§ **PROVIDED RECORDS**:

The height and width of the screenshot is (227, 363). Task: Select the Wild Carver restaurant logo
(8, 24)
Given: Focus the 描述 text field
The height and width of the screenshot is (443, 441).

...

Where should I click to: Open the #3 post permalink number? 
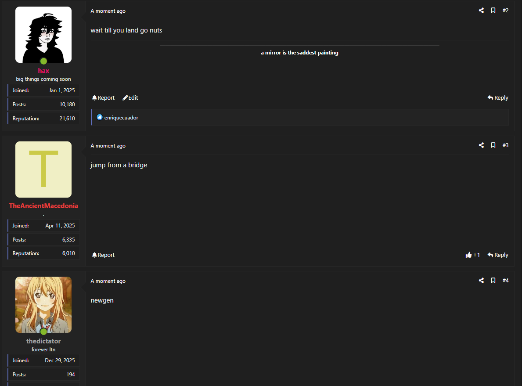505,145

§ **TASK ITEM**: Look above for the line holding "Given: Focus the 描述 text field". Print it and every line after it, exactly, through the line holding "The height and width of the screenshot is (443, 441).".

§ **ANSWER TO THIS PROBLEM**:
Given: Focus the 描述 text field
The height and width of the screenshot is (443, 441).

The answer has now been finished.